(Records from a dataset)

....

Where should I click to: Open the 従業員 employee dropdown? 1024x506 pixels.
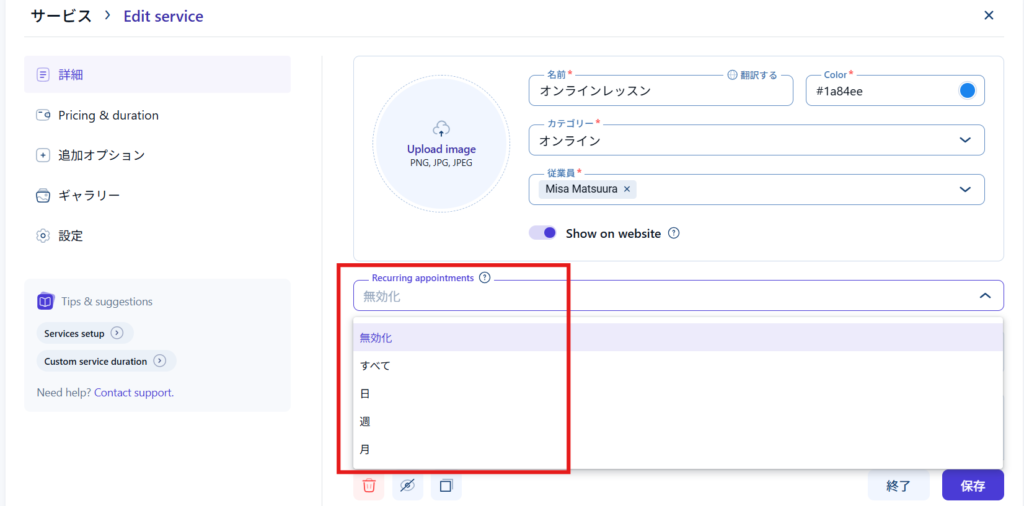tap(965, 189)
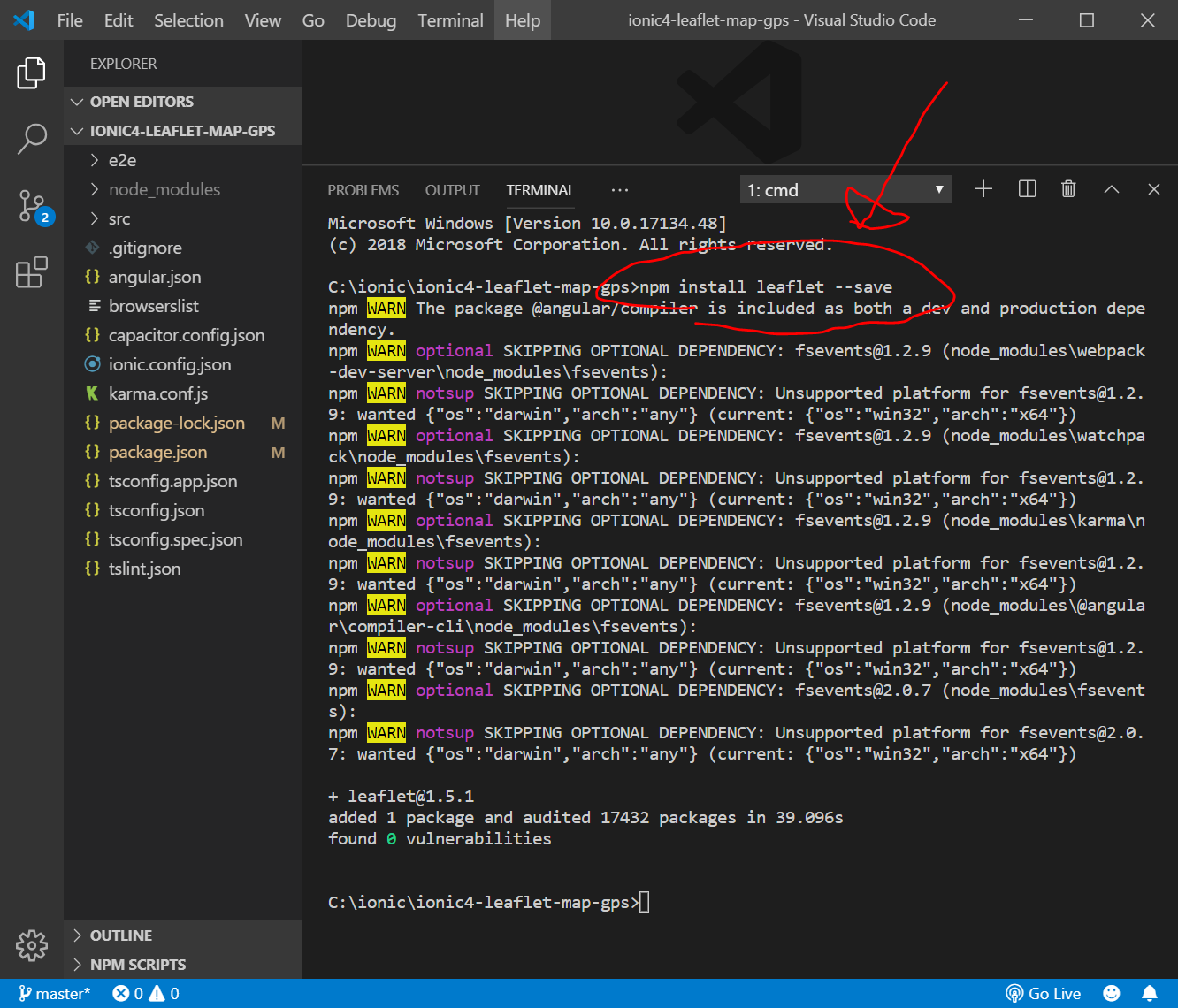This screenshot has width=1178, height=1008.
Task: Click Go Live in status bar
Action: point(1044,994)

....

Your copy should match the records above exactly, except that it contains no pictures.

### Result of this exercise
Where should I click to: Open the 従業員 employee dropdown? 1024x506 pixels.
tap(965, 189)
This screenshot has width=1178, height=1008.
Task: Click Go Live in status bar
Action: point(1044,994)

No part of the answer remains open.